For those who cry that the end of the world is coming because of outsourcing you might be inclined to read the article as it may be pertinent to what the VFX industry is going through.
Nobel Prize winning economist Paul Krugman points out that these incidents happen so often in business and economics that it has led to a Nobel Prize winning theory on why so many companies grow to the likes of Boeing:
when the tasks that need to be done are complex, so that you can’t fully specify what people should do in advance, there can be a lot of slippage and strategic behavior if you rely on market incentives; in such cases it can be better to do these things in-house, so that you can simply tell people to do something a particular way or to change their behavior.
Sounds a lot like the VFX industry doesn’t it? Boeing is building complex airplanes and outsourcing much of that. VFX facilities build complex effects which is being outsourced in some cases. Yet in Boeing’s case, the vendors had a blueprint. Our industry doesn’t do blueprints.
Bids are won with some complex understanding that we’ll make something look cool for the clients. Rarely does that end well. I hear so many stories of vendors failing, increased overhead to manage the lumbering parts, and local artists being crewed just to clean up bad vendor work. At some point you have to wonder: “Do the execs ever take a look at how much more this is costing them?”

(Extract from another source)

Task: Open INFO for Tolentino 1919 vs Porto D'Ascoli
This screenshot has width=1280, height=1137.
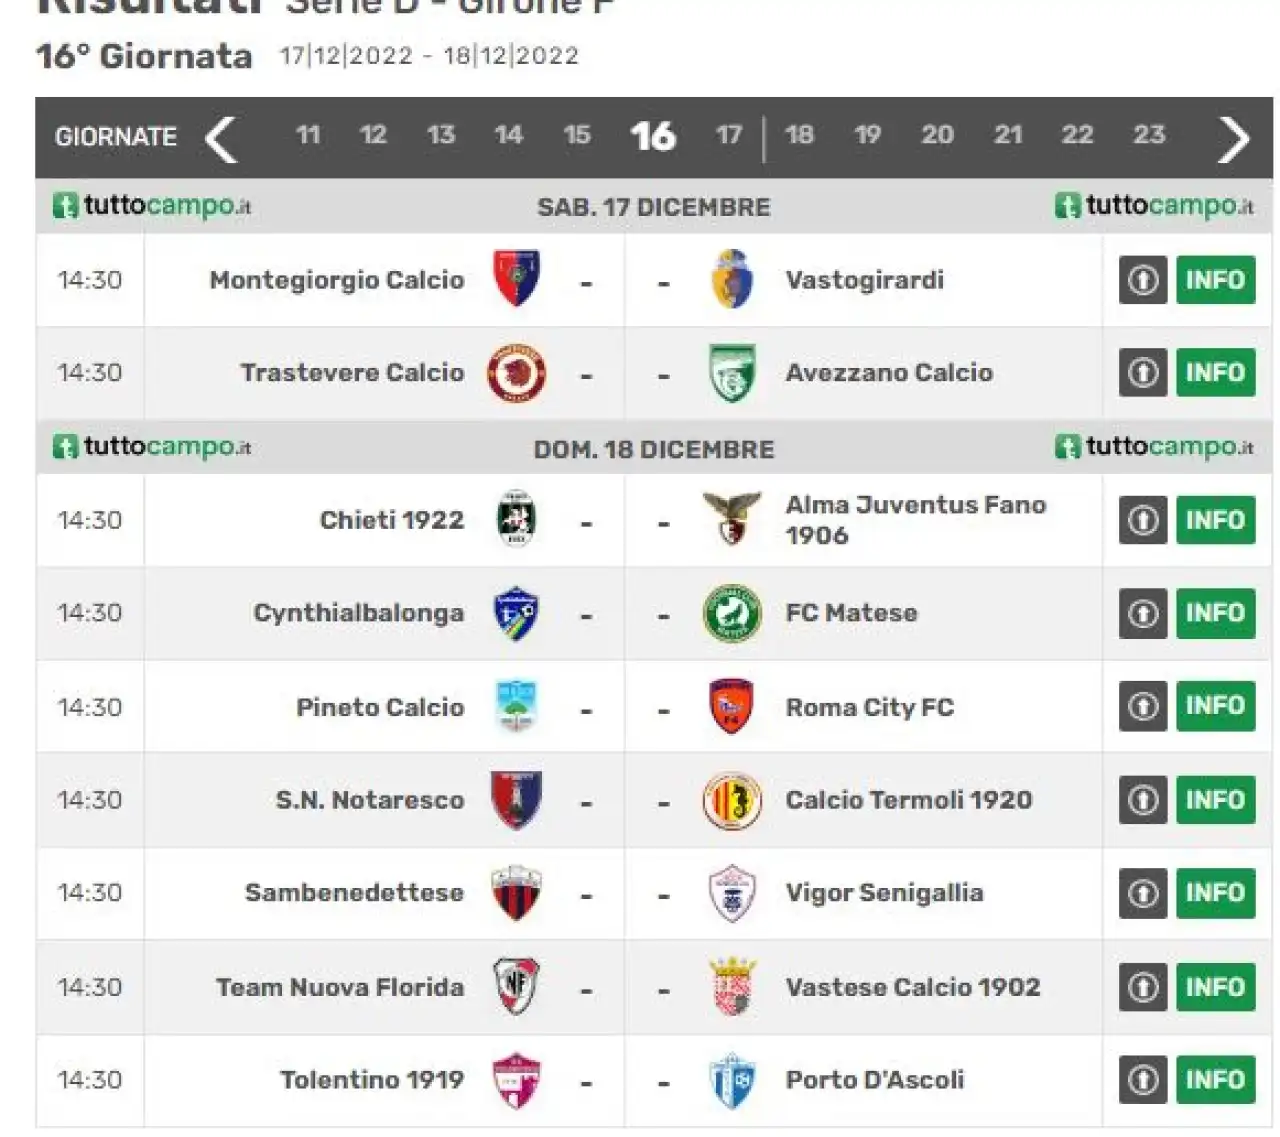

If you take a look at the animation, games, and vfx industry, the most successful companies seem to be the ones who engage in less outsourcing than their competitors. Pixar, Dreamworks, Blizzard, Weta. These are companies that tend not to chop their work up and see who else can do it. They keep it in house and under direct supervision for a successful product.
By the way, I thought I’d give an honorable mention to the only group in the article sounding the alarm of the feasibility of outsourcing the Boeing airplane: The unions.